#### Dataset entries:
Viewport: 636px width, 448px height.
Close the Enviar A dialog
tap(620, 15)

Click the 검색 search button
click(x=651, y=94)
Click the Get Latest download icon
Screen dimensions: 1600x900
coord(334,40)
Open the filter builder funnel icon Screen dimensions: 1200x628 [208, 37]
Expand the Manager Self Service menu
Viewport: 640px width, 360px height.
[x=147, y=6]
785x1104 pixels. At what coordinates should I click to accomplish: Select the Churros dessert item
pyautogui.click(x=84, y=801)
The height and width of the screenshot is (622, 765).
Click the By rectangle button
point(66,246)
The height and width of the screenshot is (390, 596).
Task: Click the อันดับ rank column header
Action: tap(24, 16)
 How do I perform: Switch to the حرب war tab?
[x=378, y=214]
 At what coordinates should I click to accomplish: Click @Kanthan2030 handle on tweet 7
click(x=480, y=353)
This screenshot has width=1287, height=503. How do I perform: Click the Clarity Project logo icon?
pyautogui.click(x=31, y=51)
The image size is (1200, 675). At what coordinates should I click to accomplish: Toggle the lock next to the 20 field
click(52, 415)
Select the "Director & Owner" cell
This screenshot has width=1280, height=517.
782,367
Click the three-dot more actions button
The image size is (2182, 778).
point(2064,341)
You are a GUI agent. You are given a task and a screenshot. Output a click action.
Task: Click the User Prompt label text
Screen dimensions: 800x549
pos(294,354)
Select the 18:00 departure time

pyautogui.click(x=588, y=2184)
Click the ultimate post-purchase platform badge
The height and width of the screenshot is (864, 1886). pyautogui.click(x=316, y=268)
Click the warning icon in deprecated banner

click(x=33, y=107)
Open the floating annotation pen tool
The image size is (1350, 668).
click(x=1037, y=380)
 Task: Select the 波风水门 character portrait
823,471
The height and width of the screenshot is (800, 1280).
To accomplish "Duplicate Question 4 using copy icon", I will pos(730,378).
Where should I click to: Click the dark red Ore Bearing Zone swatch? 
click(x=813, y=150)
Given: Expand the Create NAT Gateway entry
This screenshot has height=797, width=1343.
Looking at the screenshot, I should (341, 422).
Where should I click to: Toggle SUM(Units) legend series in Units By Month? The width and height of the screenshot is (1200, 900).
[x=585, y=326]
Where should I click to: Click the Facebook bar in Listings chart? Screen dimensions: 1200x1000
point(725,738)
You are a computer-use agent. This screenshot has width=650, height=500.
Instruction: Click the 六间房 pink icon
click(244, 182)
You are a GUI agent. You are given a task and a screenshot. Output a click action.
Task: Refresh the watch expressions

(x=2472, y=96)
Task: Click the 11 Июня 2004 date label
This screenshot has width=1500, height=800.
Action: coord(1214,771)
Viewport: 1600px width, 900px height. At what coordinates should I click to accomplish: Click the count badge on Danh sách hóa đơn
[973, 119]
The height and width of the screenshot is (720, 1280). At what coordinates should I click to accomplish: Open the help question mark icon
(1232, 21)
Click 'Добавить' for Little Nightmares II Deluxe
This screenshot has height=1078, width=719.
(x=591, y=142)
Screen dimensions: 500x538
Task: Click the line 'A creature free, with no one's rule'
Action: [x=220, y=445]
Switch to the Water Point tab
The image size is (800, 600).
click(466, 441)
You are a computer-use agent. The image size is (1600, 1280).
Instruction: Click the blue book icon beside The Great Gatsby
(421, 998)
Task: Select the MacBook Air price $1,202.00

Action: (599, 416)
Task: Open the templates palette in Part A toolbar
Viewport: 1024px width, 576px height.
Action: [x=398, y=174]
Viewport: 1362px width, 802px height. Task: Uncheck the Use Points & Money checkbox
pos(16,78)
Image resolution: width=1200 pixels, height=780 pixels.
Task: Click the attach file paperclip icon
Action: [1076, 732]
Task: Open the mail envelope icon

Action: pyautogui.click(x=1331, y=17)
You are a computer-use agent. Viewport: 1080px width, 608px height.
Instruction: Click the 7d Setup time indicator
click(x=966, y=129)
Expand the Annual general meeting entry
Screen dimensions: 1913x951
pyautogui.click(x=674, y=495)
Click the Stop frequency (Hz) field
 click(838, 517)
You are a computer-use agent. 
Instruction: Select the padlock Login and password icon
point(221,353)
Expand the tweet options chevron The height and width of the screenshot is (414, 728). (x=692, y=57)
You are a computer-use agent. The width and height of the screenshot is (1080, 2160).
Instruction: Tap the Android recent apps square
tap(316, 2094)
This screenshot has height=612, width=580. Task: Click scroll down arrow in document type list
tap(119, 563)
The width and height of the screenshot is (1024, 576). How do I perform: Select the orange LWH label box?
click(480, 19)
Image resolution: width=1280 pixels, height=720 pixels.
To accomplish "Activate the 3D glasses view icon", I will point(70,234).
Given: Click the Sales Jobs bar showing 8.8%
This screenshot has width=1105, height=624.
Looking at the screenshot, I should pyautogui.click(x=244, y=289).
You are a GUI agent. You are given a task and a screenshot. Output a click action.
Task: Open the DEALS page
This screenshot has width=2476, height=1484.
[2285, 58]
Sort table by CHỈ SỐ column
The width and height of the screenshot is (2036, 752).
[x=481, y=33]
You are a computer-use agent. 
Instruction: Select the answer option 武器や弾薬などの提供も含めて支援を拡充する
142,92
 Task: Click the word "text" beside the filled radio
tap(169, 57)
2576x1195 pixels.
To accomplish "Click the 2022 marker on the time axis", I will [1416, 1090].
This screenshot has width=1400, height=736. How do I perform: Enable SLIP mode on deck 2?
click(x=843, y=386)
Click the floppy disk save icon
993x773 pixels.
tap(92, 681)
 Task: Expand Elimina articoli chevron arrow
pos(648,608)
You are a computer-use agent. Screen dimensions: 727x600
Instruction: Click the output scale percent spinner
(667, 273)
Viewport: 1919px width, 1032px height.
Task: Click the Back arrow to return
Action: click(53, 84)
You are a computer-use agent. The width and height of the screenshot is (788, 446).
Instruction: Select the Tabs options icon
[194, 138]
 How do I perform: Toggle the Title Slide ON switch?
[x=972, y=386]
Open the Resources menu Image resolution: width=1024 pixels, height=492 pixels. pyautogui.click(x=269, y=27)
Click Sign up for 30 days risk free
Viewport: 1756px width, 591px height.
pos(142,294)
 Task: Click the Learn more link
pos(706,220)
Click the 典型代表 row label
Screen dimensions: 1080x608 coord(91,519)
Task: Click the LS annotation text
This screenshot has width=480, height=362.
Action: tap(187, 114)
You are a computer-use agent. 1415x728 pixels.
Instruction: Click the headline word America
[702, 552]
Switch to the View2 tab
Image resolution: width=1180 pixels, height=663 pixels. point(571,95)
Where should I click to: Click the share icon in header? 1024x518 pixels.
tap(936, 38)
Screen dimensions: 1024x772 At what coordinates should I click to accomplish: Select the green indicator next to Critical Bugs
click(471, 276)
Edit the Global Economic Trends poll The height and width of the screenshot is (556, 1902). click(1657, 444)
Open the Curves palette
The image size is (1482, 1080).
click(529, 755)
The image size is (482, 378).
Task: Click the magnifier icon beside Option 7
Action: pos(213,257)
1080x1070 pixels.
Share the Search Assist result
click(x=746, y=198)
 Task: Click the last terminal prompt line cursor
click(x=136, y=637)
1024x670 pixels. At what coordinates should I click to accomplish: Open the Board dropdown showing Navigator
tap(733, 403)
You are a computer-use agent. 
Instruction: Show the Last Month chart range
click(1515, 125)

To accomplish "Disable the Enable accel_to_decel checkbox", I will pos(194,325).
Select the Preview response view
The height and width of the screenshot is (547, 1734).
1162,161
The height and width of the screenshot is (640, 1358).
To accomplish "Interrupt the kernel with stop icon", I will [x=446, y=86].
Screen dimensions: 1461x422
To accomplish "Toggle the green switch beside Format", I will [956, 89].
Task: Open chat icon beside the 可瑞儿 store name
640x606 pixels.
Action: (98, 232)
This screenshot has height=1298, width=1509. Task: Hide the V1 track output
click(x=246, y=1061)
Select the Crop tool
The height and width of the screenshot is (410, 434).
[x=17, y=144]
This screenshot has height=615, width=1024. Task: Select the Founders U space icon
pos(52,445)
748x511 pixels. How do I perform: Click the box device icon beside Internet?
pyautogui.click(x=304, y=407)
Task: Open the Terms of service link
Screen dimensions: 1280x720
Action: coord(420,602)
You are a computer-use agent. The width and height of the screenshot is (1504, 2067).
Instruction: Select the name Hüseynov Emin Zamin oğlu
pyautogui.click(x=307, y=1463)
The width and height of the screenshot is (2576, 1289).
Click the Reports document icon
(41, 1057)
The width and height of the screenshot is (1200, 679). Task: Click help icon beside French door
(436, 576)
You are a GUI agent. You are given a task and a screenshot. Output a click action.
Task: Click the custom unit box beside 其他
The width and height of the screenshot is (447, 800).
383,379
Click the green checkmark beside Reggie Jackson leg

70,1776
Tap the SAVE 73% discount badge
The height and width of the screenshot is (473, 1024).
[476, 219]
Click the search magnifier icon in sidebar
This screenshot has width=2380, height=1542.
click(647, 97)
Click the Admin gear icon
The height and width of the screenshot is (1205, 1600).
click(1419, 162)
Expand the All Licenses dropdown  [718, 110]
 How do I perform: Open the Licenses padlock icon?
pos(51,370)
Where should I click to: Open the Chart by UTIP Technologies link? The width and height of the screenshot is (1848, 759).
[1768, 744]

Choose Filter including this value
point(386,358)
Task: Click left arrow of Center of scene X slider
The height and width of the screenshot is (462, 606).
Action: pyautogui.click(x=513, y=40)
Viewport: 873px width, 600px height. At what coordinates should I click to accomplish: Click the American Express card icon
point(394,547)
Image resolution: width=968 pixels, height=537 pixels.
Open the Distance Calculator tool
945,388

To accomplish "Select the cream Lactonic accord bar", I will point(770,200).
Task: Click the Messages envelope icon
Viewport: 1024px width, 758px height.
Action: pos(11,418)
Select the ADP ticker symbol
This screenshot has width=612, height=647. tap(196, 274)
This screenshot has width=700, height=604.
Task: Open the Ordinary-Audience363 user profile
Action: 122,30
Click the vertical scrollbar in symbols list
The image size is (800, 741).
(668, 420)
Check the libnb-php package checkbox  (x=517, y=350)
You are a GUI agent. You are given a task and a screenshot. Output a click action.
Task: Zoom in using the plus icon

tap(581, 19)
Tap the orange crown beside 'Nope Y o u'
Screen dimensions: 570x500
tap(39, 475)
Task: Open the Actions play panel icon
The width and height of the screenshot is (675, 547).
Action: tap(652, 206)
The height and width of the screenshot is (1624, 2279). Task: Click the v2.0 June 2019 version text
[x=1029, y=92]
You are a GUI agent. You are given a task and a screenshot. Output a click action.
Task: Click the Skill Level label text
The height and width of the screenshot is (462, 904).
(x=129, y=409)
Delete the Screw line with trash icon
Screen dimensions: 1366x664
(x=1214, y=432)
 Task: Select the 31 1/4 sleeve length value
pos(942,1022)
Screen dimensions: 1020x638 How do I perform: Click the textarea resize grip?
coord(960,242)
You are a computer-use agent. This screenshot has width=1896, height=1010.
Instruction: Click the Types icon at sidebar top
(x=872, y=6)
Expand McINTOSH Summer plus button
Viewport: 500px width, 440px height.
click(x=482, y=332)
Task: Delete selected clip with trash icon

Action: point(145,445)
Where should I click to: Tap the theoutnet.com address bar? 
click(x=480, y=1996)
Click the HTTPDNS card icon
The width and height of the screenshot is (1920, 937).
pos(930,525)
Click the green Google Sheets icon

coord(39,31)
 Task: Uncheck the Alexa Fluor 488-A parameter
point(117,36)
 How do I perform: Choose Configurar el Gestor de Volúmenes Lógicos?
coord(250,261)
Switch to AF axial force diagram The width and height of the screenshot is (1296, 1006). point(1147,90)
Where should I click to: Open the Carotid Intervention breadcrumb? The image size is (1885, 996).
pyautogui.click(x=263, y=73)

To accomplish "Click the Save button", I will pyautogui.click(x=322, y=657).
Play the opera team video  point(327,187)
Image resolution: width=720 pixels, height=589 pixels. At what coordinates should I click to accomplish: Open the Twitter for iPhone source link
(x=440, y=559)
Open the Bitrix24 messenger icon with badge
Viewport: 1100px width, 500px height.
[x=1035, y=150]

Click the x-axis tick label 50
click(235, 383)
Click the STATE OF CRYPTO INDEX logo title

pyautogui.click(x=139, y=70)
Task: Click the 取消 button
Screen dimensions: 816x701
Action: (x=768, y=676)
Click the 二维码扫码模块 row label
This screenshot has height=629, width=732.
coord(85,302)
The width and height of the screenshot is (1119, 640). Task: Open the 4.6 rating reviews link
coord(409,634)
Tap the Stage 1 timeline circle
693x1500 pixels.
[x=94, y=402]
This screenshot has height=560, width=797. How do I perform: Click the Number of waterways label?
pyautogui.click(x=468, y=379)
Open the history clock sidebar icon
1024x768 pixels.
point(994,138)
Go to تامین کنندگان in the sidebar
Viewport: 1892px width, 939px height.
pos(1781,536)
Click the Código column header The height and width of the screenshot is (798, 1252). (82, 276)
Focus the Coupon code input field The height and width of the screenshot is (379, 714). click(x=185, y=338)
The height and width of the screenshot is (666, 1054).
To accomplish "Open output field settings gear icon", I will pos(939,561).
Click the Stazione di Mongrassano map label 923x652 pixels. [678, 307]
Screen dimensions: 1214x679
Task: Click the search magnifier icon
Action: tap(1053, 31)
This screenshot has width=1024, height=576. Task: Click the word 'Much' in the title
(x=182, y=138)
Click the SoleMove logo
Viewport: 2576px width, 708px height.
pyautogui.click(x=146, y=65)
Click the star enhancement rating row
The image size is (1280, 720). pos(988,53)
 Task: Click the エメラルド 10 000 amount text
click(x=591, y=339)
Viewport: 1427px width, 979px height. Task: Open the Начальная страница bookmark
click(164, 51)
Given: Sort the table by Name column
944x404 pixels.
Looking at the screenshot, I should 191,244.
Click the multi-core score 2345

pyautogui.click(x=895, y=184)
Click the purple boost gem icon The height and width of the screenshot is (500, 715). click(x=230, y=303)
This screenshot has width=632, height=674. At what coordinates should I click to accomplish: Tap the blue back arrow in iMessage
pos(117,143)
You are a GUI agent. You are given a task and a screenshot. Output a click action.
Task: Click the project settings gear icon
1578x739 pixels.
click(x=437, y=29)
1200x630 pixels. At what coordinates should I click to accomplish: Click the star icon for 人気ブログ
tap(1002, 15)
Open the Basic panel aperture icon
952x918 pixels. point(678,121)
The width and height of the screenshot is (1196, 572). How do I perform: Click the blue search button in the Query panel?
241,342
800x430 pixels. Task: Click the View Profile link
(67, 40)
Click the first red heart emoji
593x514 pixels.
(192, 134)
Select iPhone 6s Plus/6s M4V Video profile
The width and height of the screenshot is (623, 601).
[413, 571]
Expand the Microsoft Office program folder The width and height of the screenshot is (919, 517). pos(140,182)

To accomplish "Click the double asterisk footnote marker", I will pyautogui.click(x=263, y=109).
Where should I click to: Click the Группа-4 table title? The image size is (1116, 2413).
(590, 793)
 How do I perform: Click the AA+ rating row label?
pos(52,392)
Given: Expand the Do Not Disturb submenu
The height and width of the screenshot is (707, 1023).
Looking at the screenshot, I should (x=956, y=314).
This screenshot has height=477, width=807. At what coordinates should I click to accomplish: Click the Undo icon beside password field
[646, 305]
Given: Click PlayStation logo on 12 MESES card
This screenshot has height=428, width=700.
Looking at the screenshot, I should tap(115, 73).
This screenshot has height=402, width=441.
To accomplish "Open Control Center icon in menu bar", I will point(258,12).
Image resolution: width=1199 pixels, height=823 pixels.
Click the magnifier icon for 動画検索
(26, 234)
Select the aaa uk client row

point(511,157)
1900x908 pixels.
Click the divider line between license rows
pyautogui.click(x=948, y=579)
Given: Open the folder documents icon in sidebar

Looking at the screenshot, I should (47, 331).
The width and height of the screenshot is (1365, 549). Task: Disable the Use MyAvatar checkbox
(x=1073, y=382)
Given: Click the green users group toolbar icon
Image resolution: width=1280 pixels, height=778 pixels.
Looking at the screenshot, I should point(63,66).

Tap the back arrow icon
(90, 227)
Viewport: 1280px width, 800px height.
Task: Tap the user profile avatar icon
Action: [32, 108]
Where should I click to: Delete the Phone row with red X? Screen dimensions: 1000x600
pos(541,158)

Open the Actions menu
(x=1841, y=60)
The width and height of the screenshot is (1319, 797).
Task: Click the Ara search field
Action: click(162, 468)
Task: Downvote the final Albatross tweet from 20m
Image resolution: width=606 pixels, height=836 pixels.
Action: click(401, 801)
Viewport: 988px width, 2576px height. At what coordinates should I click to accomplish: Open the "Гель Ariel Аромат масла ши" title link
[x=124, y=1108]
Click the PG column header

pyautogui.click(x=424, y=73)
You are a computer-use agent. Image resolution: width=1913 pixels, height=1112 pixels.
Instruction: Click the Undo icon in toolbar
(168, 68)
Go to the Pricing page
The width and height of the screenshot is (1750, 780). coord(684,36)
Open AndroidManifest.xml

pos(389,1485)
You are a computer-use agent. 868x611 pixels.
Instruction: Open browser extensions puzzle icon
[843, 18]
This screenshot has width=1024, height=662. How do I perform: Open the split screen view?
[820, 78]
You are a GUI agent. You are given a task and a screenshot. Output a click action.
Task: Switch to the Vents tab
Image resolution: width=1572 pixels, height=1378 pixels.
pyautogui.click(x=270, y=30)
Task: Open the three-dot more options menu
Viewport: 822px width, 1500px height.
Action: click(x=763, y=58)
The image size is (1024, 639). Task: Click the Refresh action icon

#### Work order:
The answer must be every line from the records above that contains the word "entry", copied out.

#### Response:
Given: Expand the Create NAT Gateway entry
Expand the Annual general meeting entry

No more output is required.